Table 4 shows the mean serum IGF1 levels and the IGF1 ratios (compared with the upper limit of the age-corrected normal range) in patients with normal findings, hyperplastic polyps or adenomas at each of the four surveillance colonoscopies. Amongst all 254 patients, IGF1 levels in patients with adenomas at the first colonoscopy were not significantly different compared to patients with normal colons, but those with a hyperplastic polyp had significantly higher IGF1 levels compared with patients with normal colons. Serum IGF1 levels were also elevated in patients with hyperplastic polyps and adenomas at the third surveillance, compared with those with normal colons.

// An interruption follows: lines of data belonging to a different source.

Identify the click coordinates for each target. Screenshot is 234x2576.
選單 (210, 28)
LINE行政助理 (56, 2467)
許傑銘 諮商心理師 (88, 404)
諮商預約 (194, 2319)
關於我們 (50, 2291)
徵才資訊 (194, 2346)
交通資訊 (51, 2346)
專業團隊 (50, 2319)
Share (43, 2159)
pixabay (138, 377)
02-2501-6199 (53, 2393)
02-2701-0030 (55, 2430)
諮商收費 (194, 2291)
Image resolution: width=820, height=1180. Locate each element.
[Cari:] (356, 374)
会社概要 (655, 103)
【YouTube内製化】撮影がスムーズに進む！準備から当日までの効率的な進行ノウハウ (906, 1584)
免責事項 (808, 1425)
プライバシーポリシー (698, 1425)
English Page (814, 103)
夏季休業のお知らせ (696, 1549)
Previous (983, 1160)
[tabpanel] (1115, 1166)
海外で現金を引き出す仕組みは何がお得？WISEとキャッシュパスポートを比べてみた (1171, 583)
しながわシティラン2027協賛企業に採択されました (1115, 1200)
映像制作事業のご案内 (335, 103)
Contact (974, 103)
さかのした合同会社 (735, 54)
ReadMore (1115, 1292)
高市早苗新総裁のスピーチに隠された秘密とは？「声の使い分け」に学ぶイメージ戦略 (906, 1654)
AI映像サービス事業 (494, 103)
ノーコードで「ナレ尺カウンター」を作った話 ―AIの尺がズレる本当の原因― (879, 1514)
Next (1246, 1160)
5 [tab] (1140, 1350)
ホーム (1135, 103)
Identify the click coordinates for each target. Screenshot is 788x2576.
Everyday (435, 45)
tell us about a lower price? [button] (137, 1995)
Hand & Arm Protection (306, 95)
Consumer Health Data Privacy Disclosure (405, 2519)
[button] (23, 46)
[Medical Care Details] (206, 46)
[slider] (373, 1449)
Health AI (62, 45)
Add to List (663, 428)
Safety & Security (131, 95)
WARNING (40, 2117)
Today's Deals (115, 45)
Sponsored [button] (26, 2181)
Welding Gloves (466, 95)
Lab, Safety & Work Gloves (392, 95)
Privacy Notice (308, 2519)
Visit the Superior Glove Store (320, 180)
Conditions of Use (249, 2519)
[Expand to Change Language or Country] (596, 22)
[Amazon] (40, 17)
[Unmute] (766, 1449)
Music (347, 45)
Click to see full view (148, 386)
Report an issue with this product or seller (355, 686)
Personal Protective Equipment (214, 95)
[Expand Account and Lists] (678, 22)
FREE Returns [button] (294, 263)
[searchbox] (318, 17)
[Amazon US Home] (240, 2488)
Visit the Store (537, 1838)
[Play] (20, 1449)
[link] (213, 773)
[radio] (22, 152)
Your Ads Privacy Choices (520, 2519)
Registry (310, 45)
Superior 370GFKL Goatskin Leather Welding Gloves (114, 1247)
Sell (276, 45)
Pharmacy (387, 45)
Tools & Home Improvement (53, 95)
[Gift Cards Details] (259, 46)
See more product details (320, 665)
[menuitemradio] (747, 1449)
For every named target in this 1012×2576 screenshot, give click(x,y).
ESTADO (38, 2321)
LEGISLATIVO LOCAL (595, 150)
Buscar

Mean (s.d.) serum insulin-like growth factor 1 (IGF1) levels (ng/ml), mean (s.d.) IGF1 ratio (ratio of upper limit of age-related normal range) and number (%) of patients with normal or high IGF1 levels in those with normal colons, hyperplastic polyps and adenomas at sequential colonoscopic screenings. (IGF1 levels were not available for all patients).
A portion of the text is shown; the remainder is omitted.